The importance of habitat connectivity for wildlife is widely recognised. However, assessing the movement of species tends to rely on radio-tracking or GPS evidence, which is difficult and costly to gather.
To examine functional connectivity of greater horseshoe bats (GHS, Rhinolophus ferrumequinum) at a local scale using Circuitscape software; comparing our results against expert opinion ‘fly ways’.
Expert opinions were used to rank and score five environmental layers influencing GHS movement, generating resistance scores. The slope and resistance scores of these layers were varied, and validated against independent ground truthed GHS activity data, until a unimodal peak in correlation was identified for each layer. The layers were combined into a multivariate model and re-evaluated. Radio-tracking studies were used to further validate the model, and the transferability was tested at other roost locations.

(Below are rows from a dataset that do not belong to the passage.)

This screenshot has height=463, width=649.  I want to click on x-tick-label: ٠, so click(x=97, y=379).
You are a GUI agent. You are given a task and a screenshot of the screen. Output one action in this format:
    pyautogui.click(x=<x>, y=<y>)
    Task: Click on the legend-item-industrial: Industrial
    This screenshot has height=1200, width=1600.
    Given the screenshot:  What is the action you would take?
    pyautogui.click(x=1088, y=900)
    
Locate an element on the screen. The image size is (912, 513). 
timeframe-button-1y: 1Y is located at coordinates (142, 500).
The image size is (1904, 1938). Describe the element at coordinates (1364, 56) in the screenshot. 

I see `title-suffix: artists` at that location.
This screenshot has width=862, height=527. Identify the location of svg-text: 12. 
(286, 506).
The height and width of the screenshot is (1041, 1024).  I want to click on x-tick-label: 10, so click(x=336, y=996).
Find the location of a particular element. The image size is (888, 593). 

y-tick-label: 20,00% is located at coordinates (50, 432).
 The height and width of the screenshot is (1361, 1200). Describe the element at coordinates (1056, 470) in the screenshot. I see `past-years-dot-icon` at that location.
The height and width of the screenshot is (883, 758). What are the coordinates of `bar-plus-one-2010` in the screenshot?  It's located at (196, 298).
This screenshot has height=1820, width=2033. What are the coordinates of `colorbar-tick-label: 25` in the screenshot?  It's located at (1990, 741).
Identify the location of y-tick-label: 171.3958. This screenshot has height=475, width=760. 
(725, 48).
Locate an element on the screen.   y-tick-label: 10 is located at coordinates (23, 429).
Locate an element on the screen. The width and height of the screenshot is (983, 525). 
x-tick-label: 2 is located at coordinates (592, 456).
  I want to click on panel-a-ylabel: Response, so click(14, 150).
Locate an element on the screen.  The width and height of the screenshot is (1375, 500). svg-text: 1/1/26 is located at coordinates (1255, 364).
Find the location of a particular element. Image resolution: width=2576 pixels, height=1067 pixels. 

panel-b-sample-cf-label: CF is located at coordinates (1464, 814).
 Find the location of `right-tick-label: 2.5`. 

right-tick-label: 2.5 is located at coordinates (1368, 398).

Functional connectivity models could be created using bat activity data. Models had the ability to be transferred between roost locations, although site-specific validation is strongly recommended. For all other bat species recorded, markedly more (125%) bat passes occurred in the top quartile of functional connectivity compared to any of the lower three quartiles.
The model predictions identify areas of key conservation importance to habitat connectivity for GHS that are not recognised by expert opinion. By highlighting landscape features that act as barriers to movement, this approach can be used by decision-makers as a tool to inform local management strategies.